Republicans Take Issue With Davis' Criticism

Times Staff Writer

Republican officials on Friday criticized the Davis administration for drawing attention to the fact that the Bush administration had taken six months to deny Gov. Gray Davis' request for emergency money to clear dead and dying trees from Southern California forests now ravaged by wildfires.

The Republican officials noted that the governor had twice rejected a 2002 request from San Bernardino County to declare a state emergency and provide money for tree removal before Davis declared a state emergency last March and began seeking federal emergency assistance.

"It's offensive to me that the Davis administration would be pointing a finger of blame during this crisis we're facing," said Fred Aguiar, a San Bernardino county supervisor.

He was reacting to a Times story on Friday that reported the Bush administration's decision to deny federal emergency assistance to California for tree-clearing. The Federal Emergency Management Agency notified Davis and members of Congress from California on Oct. 24 that it was rejecting the request for $430 million to remove trees left dead and dying by an infestation of tiny bark beetles.

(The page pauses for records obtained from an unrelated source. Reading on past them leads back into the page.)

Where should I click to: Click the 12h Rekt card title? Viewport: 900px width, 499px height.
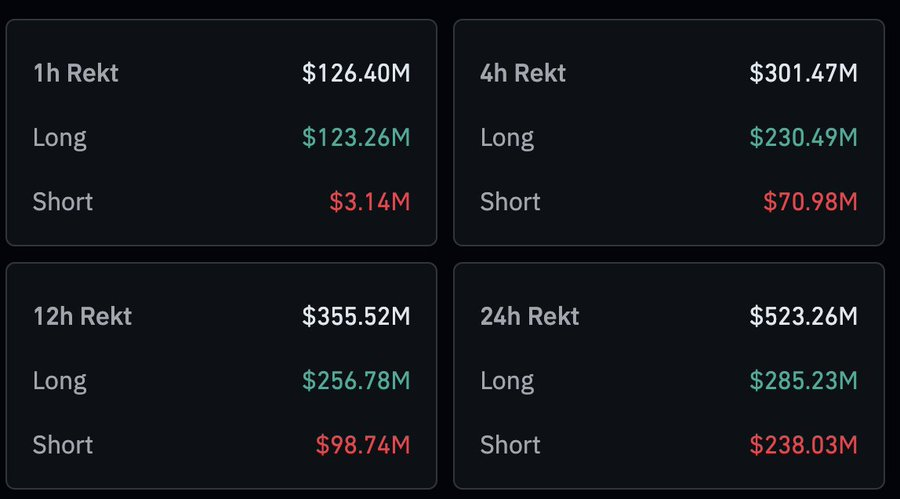81,317
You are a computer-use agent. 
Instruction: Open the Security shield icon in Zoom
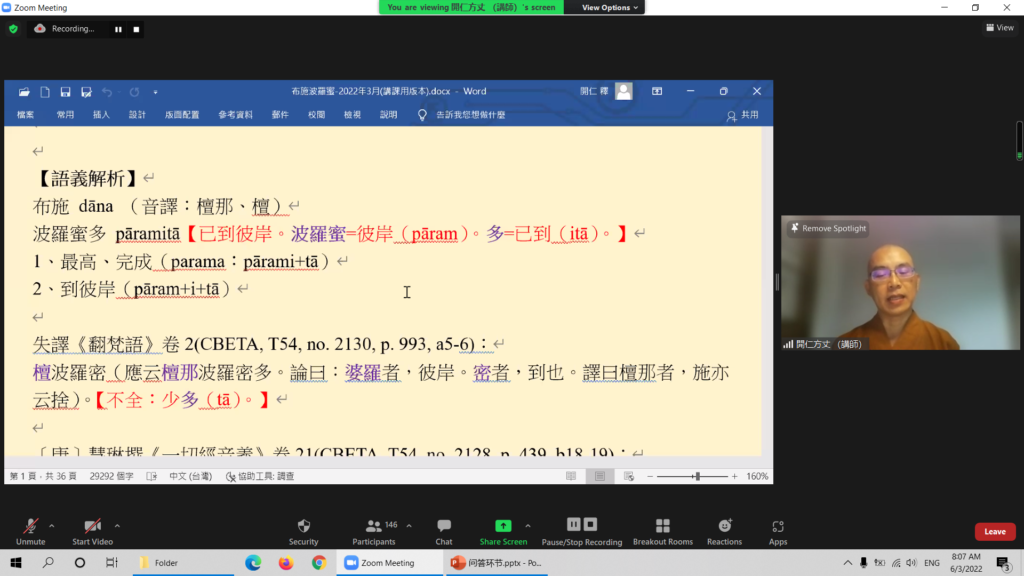click(x=303, y=526)
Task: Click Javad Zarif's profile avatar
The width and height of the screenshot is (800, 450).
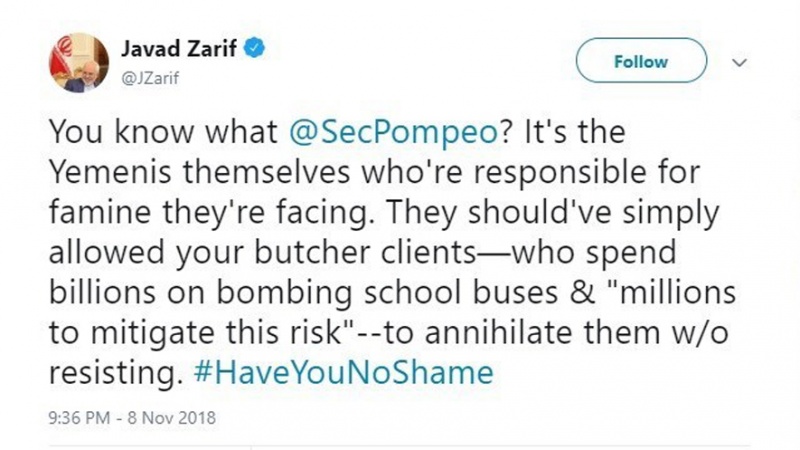Action: pos(74,60)
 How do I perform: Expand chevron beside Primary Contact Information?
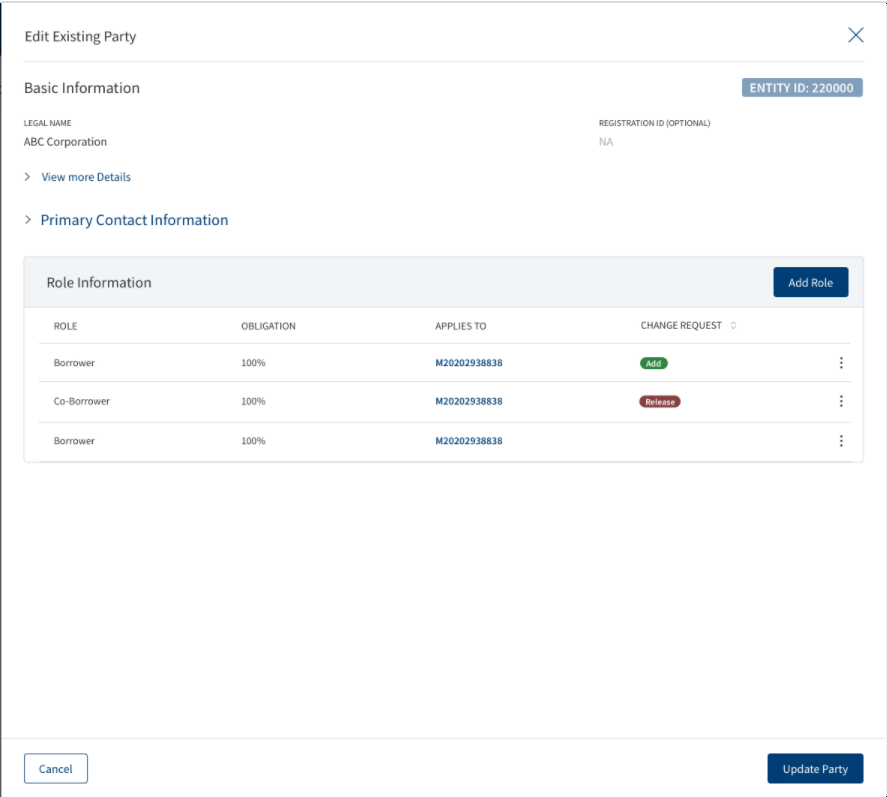pyautogui.click(x=28, y=219)
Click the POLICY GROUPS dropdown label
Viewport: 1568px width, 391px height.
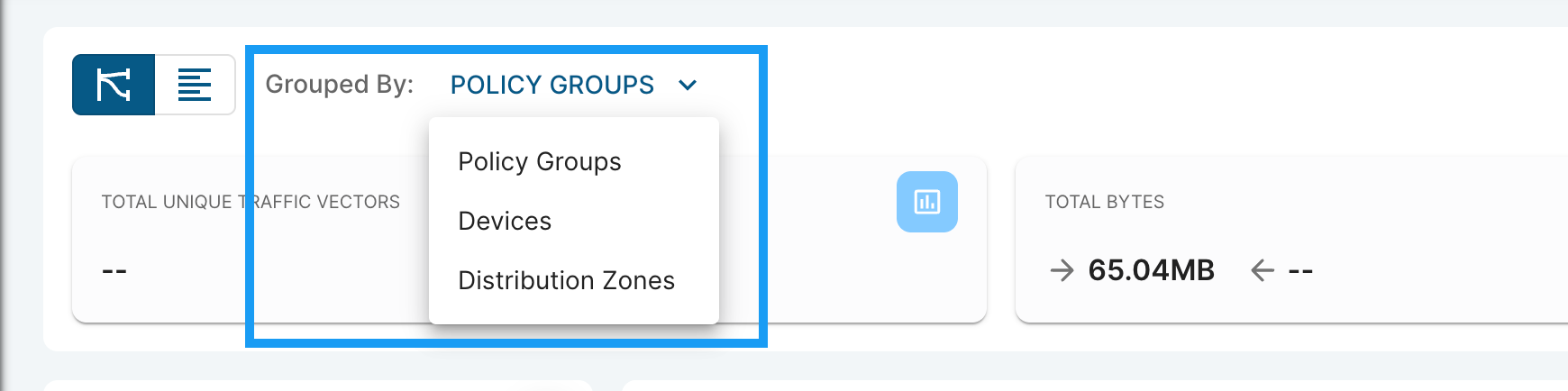pyautogui.click(x=552, y=85)
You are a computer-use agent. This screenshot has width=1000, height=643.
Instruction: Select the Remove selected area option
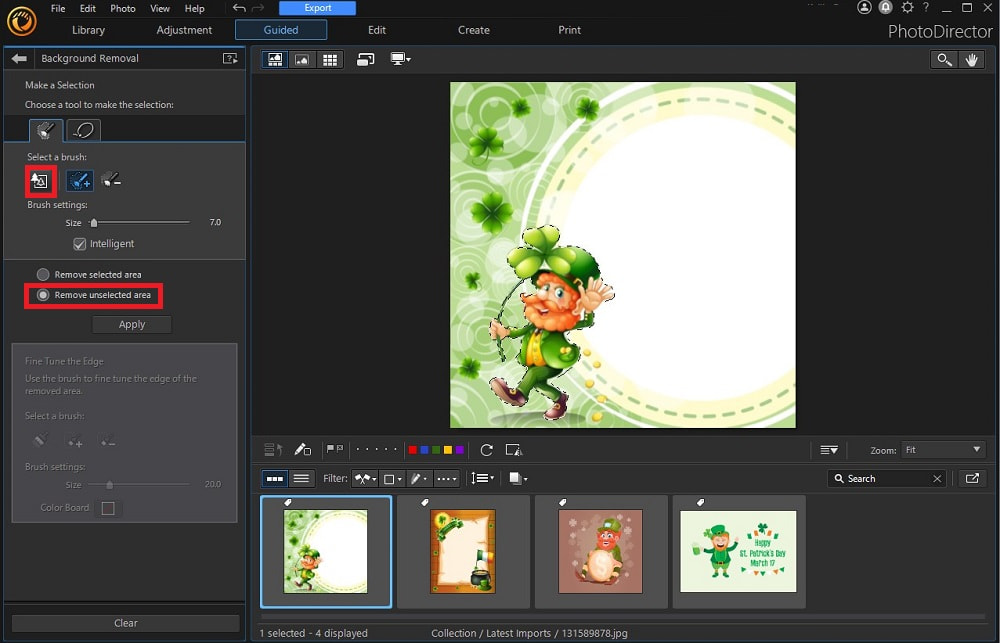(x=43, y=274)
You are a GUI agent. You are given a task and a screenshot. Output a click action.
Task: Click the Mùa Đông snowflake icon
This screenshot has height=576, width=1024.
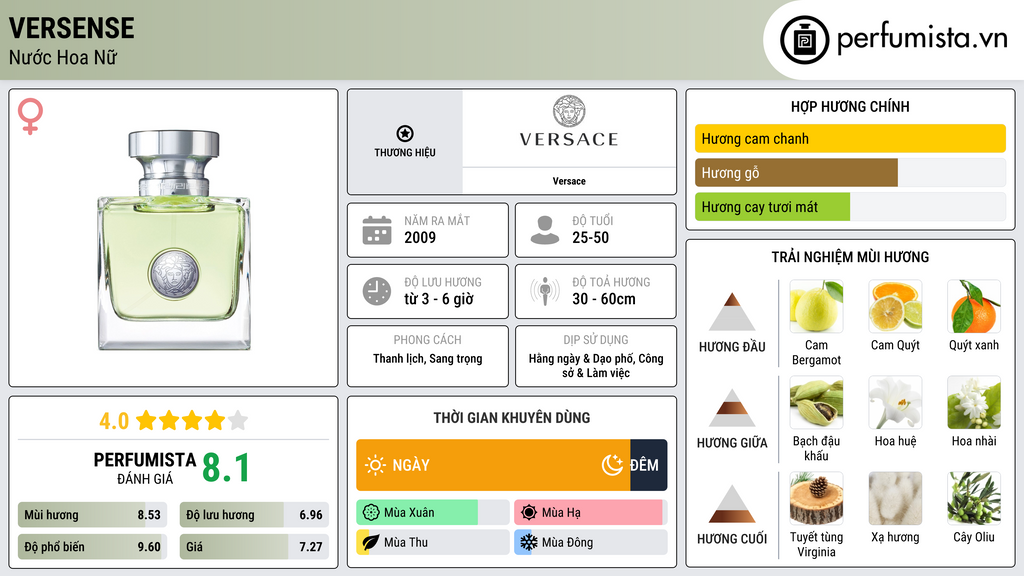tap(527, 542)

The federal decision was based on two factors, said FEMA spokesman Chad Kolton: California was already receiving more than $40 million in federal assistance from various sources and a federal emergency had never been declared to prevent a potential disaster.

Davis and Gov.-elect Arnold Schwarzenegger on Friday agreed to appeal FEMA's rejection of California's emergency request for assistance, said Davis press secretary Steven Maviglio.

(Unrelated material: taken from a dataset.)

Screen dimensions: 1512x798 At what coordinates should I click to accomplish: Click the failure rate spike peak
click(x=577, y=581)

The unprecedented nature of San Bernardino County's request for a preemptive state declaration of emergency was one of the reasons the Davis administration twice rejected the county's appeal for state assistance, said Louis Blumberg, spokesman for the California Department of Forestry and Fire Protection.

"I was beating up the Davis administration to put resources in" to clear dead and dying trees, state Sen. Jim Brulte (R-Rancho Cucamonga) said Friday in a telephone interview.

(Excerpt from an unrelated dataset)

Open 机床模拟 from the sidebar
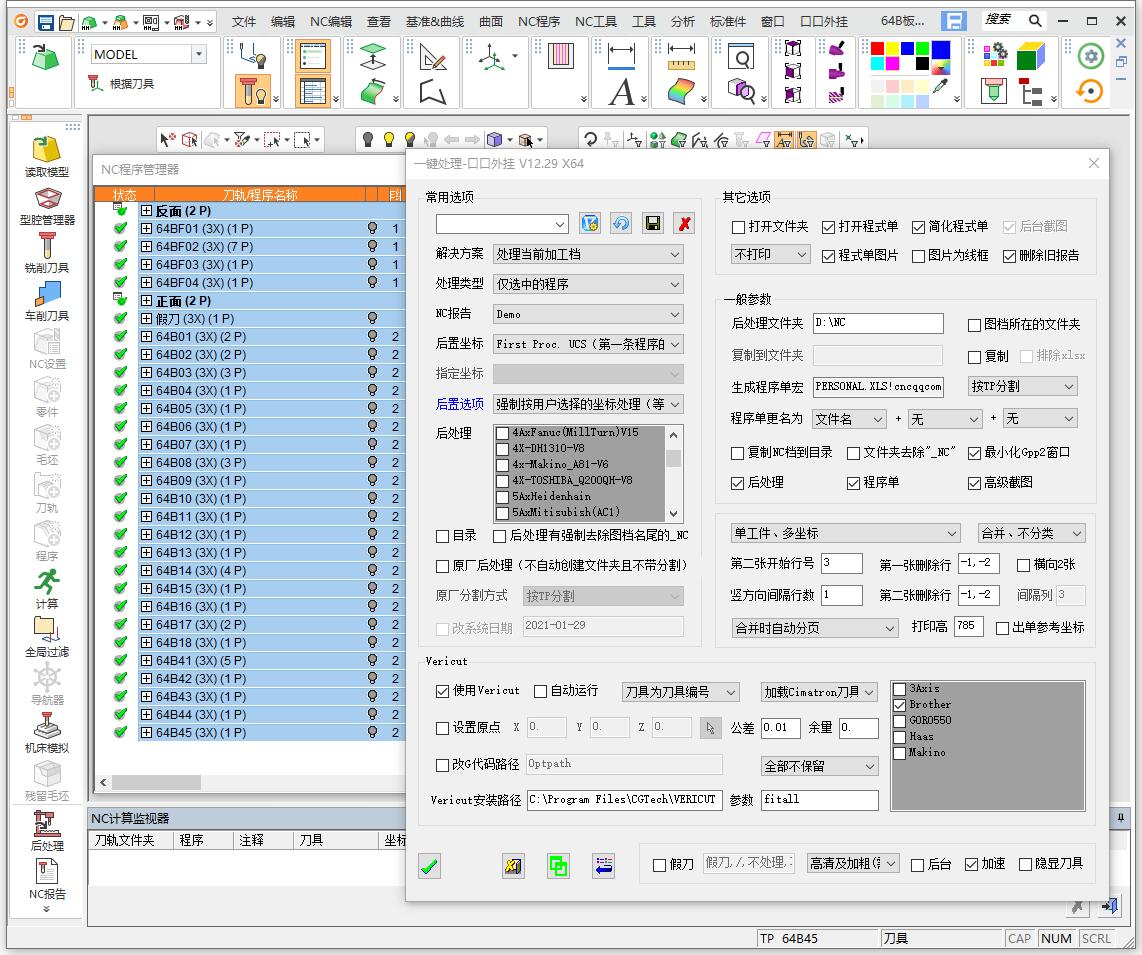The height and width of the screenshot is (955, 1142). [x=46, y=727]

"We were pushing on it and they rejected the declaration of emergency," Brulte said.

The governor and administration officials sought to downplay the dispute over the FEMA rejection.

"Let me start by saying that we're not in the blame game here," Davis said in a regularly scheduled telephone briefing on the fires. "Our task is still to put the fires out, and put the victims back on their feet. We have received something on the order of $45 million in various appropriations from the federal government to help us combat the bark beetle. Clearly, we would like more."

Davis has described the fires as the worst in California history. Five Southern California counties have been declared federal disaster areas.

Davis administration officials have expressed disappointment over -- but haven't directly criticized -- FEMA's having taken six months to reject California's request for money to clear diseased trees. Administration officials began pointing to the federal delay after coming under criticism from Rep. Duncan Hunter (R-Alpine), who accused Davis of not doing everything possible to enlist military aircraft in the firefighting efforts on Sunday.

Davis and FEMA director Michael Brown -- a Bush appointee -- said Friday that the criticism was baseless.

State fire officials said efforts had begun to address the fire threat in the bark beetle-affected areas of Southern California well before the governor's emergency declaration, despite severe budget constraints.

Southern California prison inmates, for example, were assigned to tree removal efforts, officials said.

"Most importantly, we were pursuing federal funding aggressively, working with the congressional delegation and others," Blumberg said. "We were actively involved in this issue, which is part of the reason that the evacuation went so smoothly at Lake Arrowhead. We knew the situation was serious and we were devoting a lot of resources to it."

San Bernardino County officials began their quest for assistance by declaring a local emergency on April 23, 2002.

Officials asked the Davis administration to declare an emergency, but the state rejected that request three weeks later, on May 14, 2002.

Dallas Jones, director of the governor's Office of Emergency Services, explained the administration's decision in a letter to San Bernardino County officials:

"Based on OES' assessment, we do not believe the current situation in San Bernardino County supports a state of emergency, nor have we been able to identify any other state or federal disaster relief programs that would assist the county at this time."

The Davis administration rejected that request for a second time on Oct. 16, 2002. In a letter to county officials, Jones acknowledged that "there clearly exists a threat of disaster or extreme peril" as a result of the dead trees in the area, but said a state emergency proclamation "would neither trigger any disaster assistance program, nor provide any additional funding to fight the infestation or to remove infected trees from private property."

Davis eventually declared a state emergency in March after the area of dead and dying trees more than doubled from the time of his last rejection of the county's request, Blumberg said.